Агния росла милым послушным ребенком, она была единственным, поздним и горячо любимым чадом. Когда Агния родилась, ее маме Ольге Львовне было уже тридцать два года, а отцу Сергею Борисовичу все сорок. Они давно не ждали и не надеялись на такое счастье, как рождение малыша, ведь в браке к этому моменту они прожили уже двенадцать лет. Сначала они очень переживали, что Бог не дает им детей, особенно когда ходили в гости к друзьям и слышали в их домах веселый детский смех, а потом как то смирились и стали жить друг для друга, делать карьеру, наслаждаться полнотой жизни. Поэтому когда Ольга Львовна прямо на работе упала в обморок, они с мужем, пока ехали до больницы пытались найти этому факту объяснение, предполагая все, начиная от тривиального отравления, заканчивая раком. После осмотра и сдачи анализов врач сообщил Ольге, что у неё беременность сроком десять- двенадцать недель. Сказать, что супруги этому обрадовались, не сказать ни чего, если они и до этого относились к друг другу с большой любовью, то теперь муж стал обращаться с женой, как со священным сосудом, в котором заключена вся его жизнь. Он носил свою Олечку на руках, выполняя каждое её малейшее желание. Дочка родилась в сентябре, Сергей Борисович присутствовал на родах, где благополучно грохнулся в обморок, пропустив момент рождения своей единственной наследницы. Девочку, по просьбе дедушки, назвали Агнией, она смотрела на мир такими же зелеными глазами как её прабабка, а это было все, что помнил о своей матери её дед – теплые, лучистые глаза изумрудного цвета.

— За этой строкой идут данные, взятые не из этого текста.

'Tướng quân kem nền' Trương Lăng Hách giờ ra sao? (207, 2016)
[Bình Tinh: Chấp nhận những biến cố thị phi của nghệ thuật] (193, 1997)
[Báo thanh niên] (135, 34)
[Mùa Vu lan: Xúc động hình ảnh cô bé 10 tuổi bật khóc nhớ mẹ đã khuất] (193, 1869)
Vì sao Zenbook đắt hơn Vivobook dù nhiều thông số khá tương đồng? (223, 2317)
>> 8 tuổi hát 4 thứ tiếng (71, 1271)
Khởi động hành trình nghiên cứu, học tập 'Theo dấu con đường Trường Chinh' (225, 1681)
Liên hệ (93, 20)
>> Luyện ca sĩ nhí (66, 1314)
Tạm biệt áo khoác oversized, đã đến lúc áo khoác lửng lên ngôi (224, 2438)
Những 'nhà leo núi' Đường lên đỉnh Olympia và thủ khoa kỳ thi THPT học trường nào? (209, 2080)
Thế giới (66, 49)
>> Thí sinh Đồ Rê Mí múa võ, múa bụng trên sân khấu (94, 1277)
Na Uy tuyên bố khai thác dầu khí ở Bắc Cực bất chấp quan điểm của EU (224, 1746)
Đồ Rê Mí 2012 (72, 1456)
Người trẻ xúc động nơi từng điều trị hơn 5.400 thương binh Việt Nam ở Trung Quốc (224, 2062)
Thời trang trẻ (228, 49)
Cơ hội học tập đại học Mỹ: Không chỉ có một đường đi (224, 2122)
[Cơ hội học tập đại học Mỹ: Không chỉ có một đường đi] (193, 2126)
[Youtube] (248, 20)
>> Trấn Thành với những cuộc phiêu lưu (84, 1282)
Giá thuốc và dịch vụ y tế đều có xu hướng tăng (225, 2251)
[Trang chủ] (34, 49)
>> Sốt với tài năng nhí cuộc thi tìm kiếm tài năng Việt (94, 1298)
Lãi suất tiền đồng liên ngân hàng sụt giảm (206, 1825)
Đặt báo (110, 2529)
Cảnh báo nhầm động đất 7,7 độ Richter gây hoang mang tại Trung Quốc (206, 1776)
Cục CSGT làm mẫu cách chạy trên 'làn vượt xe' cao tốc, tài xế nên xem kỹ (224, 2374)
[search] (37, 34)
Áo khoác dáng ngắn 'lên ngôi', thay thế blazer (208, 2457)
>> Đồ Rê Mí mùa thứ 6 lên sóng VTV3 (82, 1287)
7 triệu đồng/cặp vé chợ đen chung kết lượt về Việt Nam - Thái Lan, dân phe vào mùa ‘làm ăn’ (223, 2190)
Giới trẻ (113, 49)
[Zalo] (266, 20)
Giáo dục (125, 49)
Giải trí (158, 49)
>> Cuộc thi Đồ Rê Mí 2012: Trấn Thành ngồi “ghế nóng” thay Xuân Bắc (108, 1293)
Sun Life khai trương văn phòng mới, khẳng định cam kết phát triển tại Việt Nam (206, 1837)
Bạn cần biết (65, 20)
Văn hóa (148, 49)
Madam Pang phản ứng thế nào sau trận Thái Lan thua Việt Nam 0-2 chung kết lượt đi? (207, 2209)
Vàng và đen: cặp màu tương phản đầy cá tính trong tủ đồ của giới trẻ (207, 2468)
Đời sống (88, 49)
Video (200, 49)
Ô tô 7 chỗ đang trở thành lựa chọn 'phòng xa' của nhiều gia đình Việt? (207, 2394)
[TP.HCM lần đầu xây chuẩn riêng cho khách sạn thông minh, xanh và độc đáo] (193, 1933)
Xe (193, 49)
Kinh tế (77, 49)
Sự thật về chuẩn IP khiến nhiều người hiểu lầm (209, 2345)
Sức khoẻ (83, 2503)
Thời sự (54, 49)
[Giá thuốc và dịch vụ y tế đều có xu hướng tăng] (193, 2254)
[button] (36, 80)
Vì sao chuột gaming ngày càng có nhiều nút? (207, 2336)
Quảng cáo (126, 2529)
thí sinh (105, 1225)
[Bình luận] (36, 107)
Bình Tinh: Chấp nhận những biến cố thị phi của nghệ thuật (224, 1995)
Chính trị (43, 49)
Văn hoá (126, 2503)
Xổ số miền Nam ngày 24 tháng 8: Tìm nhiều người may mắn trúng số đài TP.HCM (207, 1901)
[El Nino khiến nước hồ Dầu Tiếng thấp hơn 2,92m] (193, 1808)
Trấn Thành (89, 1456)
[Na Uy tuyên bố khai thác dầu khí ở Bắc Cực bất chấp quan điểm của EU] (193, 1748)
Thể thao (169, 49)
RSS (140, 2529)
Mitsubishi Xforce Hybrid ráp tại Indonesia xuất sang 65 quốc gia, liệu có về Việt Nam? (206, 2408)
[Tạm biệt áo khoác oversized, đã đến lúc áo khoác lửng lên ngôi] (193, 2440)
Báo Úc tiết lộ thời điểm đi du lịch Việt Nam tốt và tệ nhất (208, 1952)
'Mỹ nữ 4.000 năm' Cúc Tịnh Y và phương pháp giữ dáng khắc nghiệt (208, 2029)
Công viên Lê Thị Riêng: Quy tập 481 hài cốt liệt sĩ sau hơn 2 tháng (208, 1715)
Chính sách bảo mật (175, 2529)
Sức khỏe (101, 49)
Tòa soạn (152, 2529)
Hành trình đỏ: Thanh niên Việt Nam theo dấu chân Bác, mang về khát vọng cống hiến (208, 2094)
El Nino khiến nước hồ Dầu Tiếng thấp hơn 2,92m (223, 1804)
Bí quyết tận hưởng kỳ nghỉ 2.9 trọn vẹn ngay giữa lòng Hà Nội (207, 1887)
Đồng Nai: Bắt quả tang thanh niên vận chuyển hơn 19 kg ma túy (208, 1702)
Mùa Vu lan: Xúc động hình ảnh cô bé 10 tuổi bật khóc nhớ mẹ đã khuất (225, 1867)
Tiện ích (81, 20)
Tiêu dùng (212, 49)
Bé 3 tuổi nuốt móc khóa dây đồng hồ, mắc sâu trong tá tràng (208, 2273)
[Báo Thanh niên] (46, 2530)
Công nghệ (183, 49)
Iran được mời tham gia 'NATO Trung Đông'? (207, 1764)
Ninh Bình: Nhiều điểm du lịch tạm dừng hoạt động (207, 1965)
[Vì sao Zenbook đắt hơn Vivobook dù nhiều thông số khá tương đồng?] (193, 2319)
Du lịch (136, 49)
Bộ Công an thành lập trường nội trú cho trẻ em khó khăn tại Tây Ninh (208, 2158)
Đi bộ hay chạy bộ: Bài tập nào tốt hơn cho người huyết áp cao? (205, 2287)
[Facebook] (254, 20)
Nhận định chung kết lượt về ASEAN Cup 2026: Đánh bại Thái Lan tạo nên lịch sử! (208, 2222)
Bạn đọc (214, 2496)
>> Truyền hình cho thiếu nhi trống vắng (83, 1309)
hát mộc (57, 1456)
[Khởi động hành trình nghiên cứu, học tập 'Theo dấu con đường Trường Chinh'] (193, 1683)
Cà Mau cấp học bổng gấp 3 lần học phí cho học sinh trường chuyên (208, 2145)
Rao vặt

Рождение дочери стало для Сергея Борисовича своеобразной точкой отсчета, жизнь заиграла новыми красками, этот маленький пищащий комочек стал центром вселенной, вокруг которого, как две планеты вращались родители. Рождение дочери дало толчок его карьере, если до этого он был простым преподавателем, да в институте, да кандидатом наук, но все равно преподавателем, то решив обеспечить ее достойное будущее, Сергей Борисович отправился в свободное плаванье. Он занялся делом которое знал, любил и понимал, будучи прекрасным биологом и натуралистом, Сергей Борисович занялся цветами. Заняв денег в долг у всех друзей, знакомых и приятелей, на свой страх и риск он открыл маленький цветочный магазинчик. То ли удача сопутствовала ему, то ли это был его счастливый билет, но уже через два года его сеть цветочных магазинов, названная « Визит», была в их областном городе самой крупной, никто не выдерживал конкуренции с его букетами и экзотическими цветами, его советами по выращиванию и готовностью помочь во всем, что касается цветов. А в семье в это время подрастал свой экзотический, горячо любимый, зеленоглазый цветок.
На шестнадцатилетие мама подарила Агнии кольцо, просто сняла его со своей руки и одела на палец дочери. Птичка моя, это кольцо мне в мои шестнадцать лет подарил твой дедушка Лев Яковлевич, это все что у него осталось от его отца Якова Самуиловича Бернштейна. Прадед твой был талантливым ювелиром, хоть и жил в маленьком захолустном городке, его работы славились далеко по округе, не только из губернского города приезжали к нему, но даже столичные дамы почитали за счастье носить кольца и подвески с клеймом Бернштейна.
Отец Ольги матери своей не помнил, она умерла когда ему не было и трех лет, а вот отца помнил четко и ясно, помнил его руки, которые ласкали драгоценные камни, отгибали лепестки у диковинных золотых цветов, помнил как отец показывал ему свое клеймо на золотом витом браслете – букву «Б» на виноградной грозди. Больше всего Яков Самуилович любил работать с изумрудами, говорил сыну, что эти камни смотрят на мир глазами его жены, женщины которую он безумно любил и которую так рано потерял.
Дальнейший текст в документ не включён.